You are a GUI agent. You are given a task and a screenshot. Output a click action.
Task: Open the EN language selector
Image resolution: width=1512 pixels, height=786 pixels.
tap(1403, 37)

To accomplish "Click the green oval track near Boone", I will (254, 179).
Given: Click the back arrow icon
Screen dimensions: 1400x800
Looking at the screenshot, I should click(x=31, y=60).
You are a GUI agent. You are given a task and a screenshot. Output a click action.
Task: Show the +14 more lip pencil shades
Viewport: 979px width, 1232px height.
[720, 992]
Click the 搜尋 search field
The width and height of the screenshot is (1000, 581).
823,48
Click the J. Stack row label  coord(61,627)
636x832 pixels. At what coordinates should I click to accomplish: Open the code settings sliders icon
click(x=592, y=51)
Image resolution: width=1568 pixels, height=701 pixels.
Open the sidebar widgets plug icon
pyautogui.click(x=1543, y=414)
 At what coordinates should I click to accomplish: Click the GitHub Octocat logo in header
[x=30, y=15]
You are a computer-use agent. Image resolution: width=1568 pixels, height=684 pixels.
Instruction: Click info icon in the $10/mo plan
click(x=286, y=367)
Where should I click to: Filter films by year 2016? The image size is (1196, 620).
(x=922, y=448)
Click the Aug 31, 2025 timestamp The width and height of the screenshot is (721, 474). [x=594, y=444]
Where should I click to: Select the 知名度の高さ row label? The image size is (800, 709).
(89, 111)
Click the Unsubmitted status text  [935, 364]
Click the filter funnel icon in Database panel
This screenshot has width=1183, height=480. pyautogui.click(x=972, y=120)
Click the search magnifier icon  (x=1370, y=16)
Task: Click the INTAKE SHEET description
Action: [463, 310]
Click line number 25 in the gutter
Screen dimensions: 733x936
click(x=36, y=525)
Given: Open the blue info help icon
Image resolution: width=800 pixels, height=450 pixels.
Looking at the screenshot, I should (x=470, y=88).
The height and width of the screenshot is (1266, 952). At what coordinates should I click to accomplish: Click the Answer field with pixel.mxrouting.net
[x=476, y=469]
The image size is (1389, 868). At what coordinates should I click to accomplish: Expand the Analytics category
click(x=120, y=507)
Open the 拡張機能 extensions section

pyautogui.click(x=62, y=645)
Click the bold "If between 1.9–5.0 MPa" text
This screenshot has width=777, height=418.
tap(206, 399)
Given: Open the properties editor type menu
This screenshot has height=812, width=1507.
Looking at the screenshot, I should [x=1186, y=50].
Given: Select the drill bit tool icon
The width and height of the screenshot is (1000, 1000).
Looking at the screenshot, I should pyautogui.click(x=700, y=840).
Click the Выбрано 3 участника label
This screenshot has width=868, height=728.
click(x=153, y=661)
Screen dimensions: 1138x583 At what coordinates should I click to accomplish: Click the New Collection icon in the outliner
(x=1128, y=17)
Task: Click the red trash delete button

_ _ _ _ _

__Given request__: Reproduce all of the material above, renaming every occurrence of "GUI agent" to "interface assistant" and leaving everything else unchanged.

__The answer__:
You are a interface assistant. You are given a task and a screenshot. Output a click action.
Task: Open the EN language selector
Image resolution: width=1512 pixels, height=786 pixels.
tap(1403, 37)

To accomplish "Click the green oval track near Boone", I will (254, 179).
Given: Click the back arrow icon
Screen dimensions: 1400x800
Looking at the screenshot, I should click(x=31, y=60).
You are a interface assistant. You are given a task and a screenshot. Output a click action.
Task: Show the +14 more lip pencil shades
Viewport: 979px width, 1232px height.
[720, 992]
Click the 搜尋 search field
The width and height of the screenshot is (1000, 581).
823,48
Click the J. Stack row label  coord(61,627)
636x832 pixels. At what coordinates should I click to accomplish: Open the code settings sliders icon
click(x=592, y=51)
Image resolution: width=1568 pixels, height=701 pixels.
Open the sidebar widgets plug icon
pyautogui.click(x=1543, y=414)
 At what coordinates should I click to accomplish: Click the GitHub Octocat logo in header
[x=30, y=15]
You are a computer-use agent. Image resolution: width=1568 pixels, height=684 pixels.
Instruction: Click info icon in the $10/mo plan
click(x=286, y=367)
Where should I click to: Filter films by year 2016? The image size is (1196, 620).
(x=922, y=448)
Click the Aug 31, 2025 timestamp The width and height of the screenshot is (721, 474). [x=594, y=444]
Where should I click to: Select the 知名度の高さ row label? The image size is (800, 709).
(89, 111)
Click the Unsubmitted status text  [935, 364]
Click the filter funnel icon in Database panel
This screenshot has width=1183, height=480. pyautogui.click(x=972, y=120)
Click the search magnifier icon  (x=1370, y=16)
Task: Click the INTAKE SHEET description
Action: [463, 310]
Click line number 25 in the gutter
Screen dimensions: 733x936
click(x=36, y=525)
Given: Open the blue info help icon
Image resolution: width=800 pixels, height=450 pixels.
Looking at the screenshot, I should (x=470, y=88).
The height and width of the screenshot is (1266, 952). At what coordinates should I click to accomplish: Click the Answer field with pixel.mxrouting.net
[x=476, y=469]
The image size is (1389, 868). At what coordinates should I click to accomplish: Expand the Analytics category
click(x=120, y=507)
Open the 拡張機能 extensions section

pyautogui.click(x=62, y=645)
Click the bold "If between 1.9–5.0 MPa" text
This screenshot has width=777, height=418.
tap(206, 399)
Given: Open the properties editor type menu
This screenshot has height=812, width=1507.
Looking at the screenshot, I should [x=1186, y=50].
Given: Select the drill bit tool icon
The width and height of the screenshot is (1000, 1000).
Looking at the screenshot, I should pyautogui.click(x=700, y=840).
Click the Выбрано 3 участника label
This screenshot has width=868, height=728.
click(x=153, y=661)
Screen dimensions: 1138x583 At what coordinates should I click to accomplish: Click the New Collection icon in the outliner
(x=1128, y=17)
Task: Click the red trash delete button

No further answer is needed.